Your task >> Tally the lines of the items below that contain the string "bookmarks", with case counting, and give only the number.

-- START OF Task input --

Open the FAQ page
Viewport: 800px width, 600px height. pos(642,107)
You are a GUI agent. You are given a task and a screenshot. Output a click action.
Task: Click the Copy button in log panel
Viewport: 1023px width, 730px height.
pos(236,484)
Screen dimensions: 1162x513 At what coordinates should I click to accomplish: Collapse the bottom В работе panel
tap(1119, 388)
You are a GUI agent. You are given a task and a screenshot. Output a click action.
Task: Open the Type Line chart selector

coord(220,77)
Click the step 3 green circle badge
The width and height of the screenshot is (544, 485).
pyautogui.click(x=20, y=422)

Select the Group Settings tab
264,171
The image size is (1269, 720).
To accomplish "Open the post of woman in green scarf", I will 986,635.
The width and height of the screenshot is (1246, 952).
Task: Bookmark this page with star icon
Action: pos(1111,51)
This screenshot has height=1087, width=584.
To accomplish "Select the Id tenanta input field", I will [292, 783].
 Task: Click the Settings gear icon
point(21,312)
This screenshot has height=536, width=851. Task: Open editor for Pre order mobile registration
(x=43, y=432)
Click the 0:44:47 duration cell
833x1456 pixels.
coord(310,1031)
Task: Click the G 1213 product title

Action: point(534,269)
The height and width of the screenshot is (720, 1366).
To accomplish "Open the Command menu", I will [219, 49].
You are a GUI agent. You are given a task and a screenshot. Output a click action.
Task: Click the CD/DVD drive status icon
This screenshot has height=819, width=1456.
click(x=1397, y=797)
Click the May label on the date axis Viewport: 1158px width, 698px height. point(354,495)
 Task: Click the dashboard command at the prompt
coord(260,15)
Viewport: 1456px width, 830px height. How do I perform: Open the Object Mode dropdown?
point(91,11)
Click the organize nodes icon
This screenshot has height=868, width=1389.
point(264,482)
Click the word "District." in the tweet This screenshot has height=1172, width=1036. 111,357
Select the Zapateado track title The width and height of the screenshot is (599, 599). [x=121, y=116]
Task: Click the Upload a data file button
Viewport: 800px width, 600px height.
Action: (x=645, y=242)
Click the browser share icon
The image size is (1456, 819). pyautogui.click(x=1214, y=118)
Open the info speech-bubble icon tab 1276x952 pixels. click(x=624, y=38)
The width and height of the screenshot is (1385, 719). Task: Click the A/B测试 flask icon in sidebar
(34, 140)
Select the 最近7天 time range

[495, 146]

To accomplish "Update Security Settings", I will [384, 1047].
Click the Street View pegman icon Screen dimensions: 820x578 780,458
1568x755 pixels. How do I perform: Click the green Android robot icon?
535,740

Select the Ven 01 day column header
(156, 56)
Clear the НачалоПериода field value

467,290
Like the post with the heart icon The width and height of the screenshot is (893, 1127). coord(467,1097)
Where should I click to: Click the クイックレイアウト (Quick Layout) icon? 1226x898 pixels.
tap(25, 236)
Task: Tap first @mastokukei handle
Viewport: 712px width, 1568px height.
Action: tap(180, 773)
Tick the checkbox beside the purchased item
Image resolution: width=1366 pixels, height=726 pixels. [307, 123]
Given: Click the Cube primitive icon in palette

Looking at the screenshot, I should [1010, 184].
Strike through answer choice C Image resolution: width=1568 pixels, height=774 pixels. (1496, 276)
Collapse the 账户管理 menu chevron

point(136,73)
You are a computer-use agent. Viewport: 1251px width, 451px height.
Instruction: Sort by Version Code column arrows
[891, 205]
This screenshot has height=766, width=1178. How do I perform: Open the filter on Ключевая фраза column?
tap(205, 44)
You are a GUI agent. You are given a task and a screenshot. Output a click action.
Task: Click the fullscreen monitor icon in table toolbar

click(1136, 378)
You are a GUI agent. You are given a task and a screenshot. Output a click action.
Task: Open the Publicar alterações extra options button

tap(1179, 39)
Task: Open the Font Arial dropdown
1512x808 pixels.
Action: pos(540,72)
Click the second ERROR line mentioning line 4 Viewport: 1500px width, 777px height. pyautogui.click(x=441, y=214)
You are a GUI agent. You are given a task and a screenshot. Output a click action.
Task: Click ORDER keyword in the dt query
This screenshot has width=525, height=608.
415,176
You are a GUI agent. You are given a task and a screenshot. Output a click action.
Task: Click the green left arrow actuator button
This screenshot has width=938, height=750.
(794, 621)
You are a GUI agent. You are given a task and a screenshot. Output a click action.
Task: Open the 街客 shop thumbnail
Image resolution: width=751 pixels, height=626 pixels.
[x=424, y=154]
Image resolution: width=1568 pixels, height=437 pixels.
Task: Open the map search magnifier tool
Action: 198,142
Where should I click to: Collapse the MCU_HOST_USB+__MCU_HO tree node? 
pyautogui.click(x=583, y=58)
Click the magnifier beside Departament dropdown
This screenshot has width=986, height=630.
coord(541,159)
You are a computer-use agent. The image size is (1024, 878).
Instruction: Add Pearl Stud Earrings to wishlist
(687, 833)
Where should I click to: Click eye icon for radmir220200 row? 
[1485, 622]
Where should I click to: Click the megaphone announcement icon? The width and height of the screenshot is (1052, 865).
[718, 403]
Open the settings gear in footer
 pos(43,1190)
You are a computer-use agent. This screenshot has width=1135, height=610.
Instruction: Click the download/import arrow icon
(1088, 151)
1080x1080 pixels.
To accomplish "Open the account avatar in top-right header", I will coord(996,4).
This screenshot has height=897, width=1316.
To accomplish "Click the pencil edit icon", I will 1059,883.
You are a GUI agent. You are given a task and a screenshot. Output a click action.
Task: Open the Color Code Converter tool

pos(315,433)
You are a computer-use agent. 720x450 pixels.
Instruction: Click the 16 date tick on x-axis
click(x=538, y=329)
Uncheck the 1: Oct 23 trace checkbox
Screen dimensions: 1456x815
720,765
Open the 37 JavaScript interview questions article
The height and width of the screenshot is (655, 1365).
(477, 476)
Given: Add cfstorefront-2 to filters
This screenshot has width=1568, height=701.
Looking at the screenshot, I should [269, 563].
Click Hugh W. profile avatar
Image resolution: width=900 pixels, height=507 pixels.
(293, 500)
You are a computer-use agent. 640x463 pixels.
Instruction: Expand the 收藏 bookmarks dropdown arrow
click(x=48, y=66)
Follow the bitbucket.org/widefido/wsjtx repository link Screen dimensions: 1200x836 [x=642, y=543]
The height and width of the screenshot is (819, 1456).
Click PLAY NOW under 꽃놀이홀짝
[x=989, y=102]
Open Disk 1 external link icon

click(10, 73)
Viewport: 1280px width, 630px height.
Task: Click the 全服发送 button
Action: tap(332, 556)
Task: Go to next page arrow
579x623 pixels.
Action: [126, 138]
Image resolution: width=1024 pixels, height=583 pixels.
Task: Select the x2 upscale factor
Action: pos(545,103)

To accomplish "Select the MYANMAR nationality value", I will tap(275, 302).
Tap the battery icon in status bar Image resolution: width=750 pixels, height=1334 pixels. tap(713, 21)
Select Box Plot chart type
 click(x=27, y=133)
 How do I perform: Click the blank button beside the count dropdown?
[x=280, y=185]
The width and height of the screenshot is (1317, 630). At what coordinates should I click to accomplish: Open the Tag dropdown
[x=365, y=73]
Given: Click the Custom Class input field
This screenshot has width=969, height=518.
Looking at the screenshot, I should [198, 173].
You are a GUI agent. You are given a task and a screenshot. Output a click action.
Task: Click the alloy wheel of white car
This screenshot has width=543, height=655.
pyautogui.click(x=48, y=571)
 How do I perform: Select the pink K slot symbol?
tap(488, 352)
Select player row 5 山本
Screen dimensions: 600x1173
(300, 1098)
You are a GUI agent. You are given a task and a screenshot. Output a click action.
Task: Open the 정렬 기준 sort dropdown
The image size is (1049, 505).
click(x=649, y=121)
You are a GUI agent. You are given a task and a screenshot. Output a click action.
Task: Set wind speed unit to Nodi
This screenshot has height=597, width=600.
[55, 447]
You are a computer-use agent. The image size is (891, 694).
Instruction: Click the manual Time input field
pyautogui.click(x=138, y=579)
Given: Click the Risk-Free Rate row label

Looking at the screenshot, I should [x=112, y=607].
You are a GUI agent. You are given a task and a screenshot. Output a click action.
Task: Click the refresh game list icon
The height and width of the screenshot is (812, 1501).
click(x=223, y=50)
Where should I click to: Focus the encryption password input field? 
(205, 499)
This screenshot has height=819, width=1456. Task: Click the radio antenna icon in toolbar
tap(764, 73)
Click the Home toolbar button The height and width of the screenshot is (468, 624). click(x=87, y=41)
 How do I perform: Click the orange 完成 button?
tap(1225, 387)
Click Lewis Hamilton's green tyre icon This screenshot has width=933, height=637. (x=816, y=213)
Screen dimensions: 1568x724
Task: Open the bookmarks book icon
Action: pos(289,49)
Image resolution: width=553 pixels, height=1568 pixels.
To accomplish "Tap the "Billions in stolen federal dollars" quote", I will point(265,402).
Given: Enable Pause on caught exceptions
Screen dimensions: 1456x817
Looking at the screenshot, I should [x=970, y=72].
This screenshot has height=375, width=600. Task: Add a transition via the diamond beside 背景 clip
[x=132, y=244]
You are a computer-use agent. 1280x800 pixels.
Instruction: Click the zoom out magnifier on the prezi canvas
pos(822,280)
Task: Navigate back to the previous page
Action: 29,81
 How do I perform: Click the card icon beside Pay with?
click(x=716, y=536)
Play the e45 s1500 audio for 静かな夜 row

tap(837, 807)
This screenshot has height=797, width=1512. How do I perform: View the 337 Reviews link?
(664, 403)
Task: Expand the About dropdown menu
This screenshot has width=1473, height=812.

-- END OF Task input --

Output of the exercise >> 2